The "cure" to the savings rate may come after the public can cover its "essential" spending. But the political "reality program" reveals that the "essential" consumer expenditures are infinitely expandable. Yet the QE money is not being spent because it simply went to the banks, both directly and via corporate savings. So the response to QE is LOL, in the jargon of today.
Now the question is, how is the political establishment here going to provide access to the Federal Money trough to the consumer? Our first clue comes in the Fed's program to expand its "open market" activities to the purchase of mortgages.
That decision, already made and now activated, could be followed by the guarantee to banks that home-equity loans made on such mortgaged properties would be "insured" against loss (to the banks) by Uncle Sugar by some trivial "insurance" payments into a politically traditional mythical "reserve fund" whose contents could in turn be used for any other "important" Federal "need."
Shazam! Now the American consumer can have endless-limit "home equity" credit cards to meet its endless-desire "needs." With no fear of foreclosure or insufficient credit capacity.
The downstream hope for that accomplishment is that a revitalized American consumer may once again demand the imported goods that earlier importantly supported the "emergence" of indigent countries around the world.
Skillful obfuscation by experienced political smoke-blowers, coupled with the concealed promise of worldwide economic resurgence, may keep most foreign nations from screaming "international fraud!" and demanding realistic revaluation of the US dollar in terms of their own currencies.

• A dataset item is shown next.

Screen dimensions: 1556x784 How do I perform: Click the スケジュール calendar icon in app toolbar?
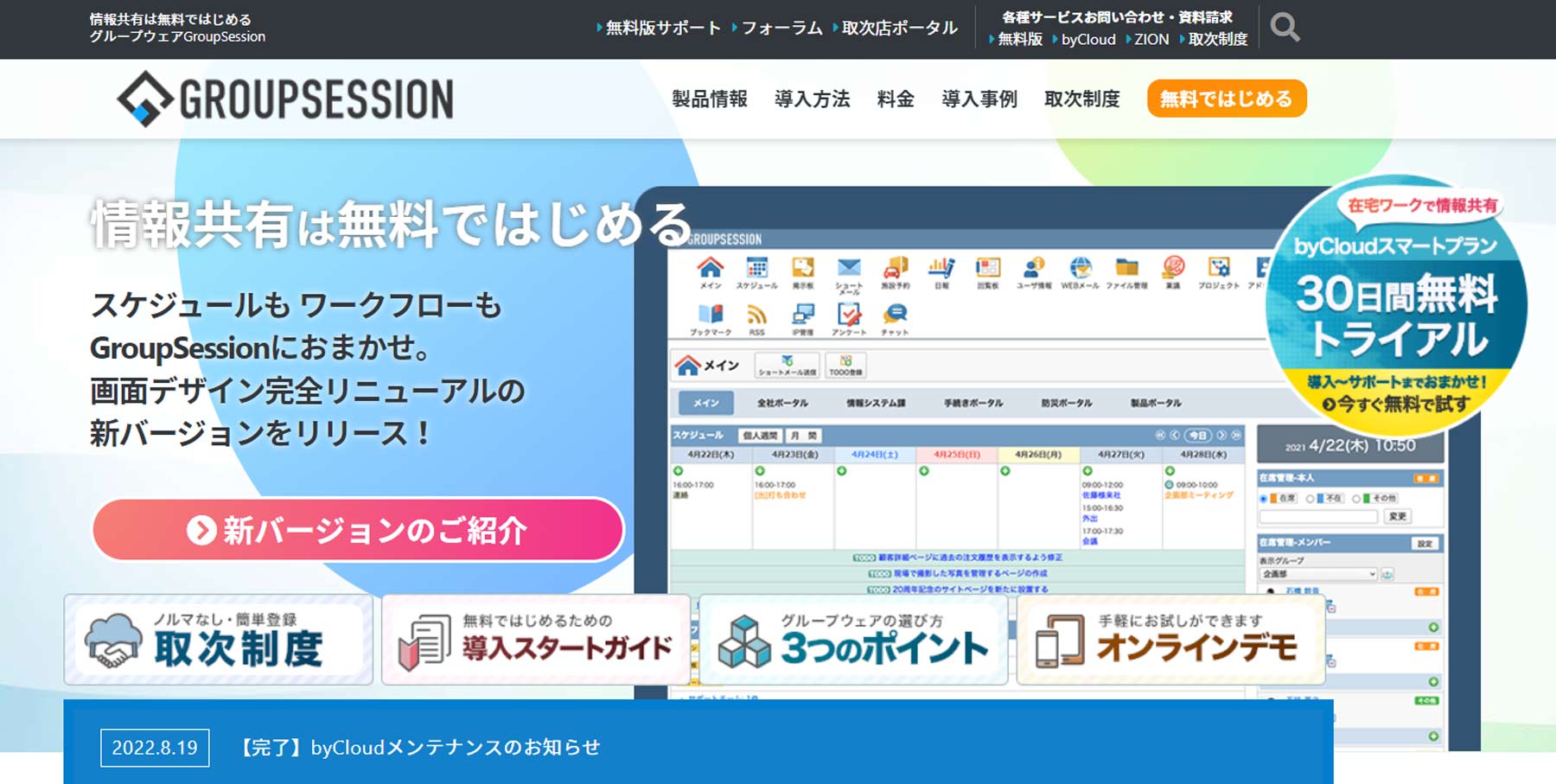click(756, 270)
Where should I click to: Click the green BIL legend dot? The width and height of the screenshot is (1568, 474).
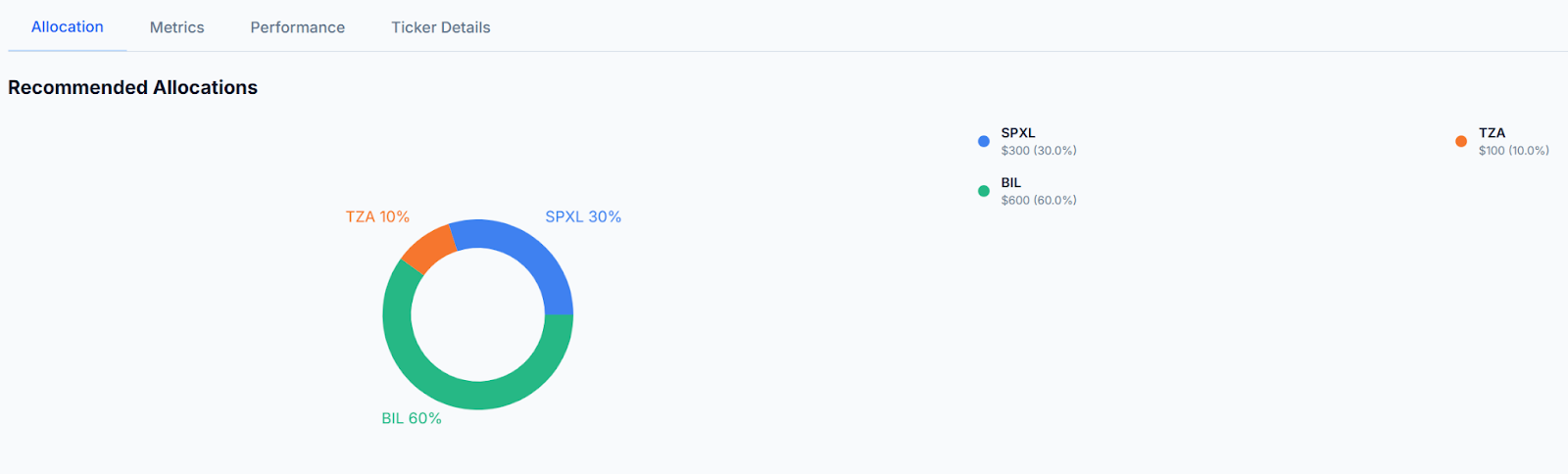(x=983, y=191)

I used to be apprehensive of the political skills of other governments in recognizing and their demanding realistic international exchange rates. That was before it became apparent that the US balance of trade was in the process of changing dramatically. A change brought about by extensive and dramatic gains in the technology of energy fuels extraction.
Horizontal drilling and hydraulic fracturing (fracking) has now brought about the identification of vast production of both crude oil and natural gas are on a significantly increasing path, and crude oil imports are on the decline. Projections of total import eliminations by the end of this decade may be met earlier.
Coupled with the import source changes are significant cost reduction potentials. Crude now costing $90-plus a barrel is being produced from the new technologies at under $40. That may impact other geographically desirable sources, like Canadian "tar-sands" crude having $50 a barrel costs.
The effect of near-halving of energy costs here in the US has powerful competitive impacts in many industries. In effect, these developments are "money in the bank" when it comes to viewing the US dollar as the world's reserve currency.
No matter what the politicians may do, it looks now like any value crisis over the US dollar is at least a decade or more away. This notion should not be viewed as a political challenge, either here or abroad.
The investment challenge is how to keep up with the rapid changes now going on, company by company, in resources acquisition and development. Alongside that is the evolution of further achievements in the technology of hydraulic fracturing and its effective application.
The efficiency of an open, free-market competitive environment is dramatically revealed in this situation. Those alert and able to move intelligently and decisively are building value rapidly. Those not able to balance appetites with financial resources may risk enormous or even catastrophic losses.
Recognizing our own realistic limitations, we choose to continue to stay on top of industry developments a step behind oil-patch cutting-edge information developments, but well ahead of general public awareness and valuations, by staying up-to-date on the price-range limits seen for stocks and ETFs by the market makers serving big-money fund clients.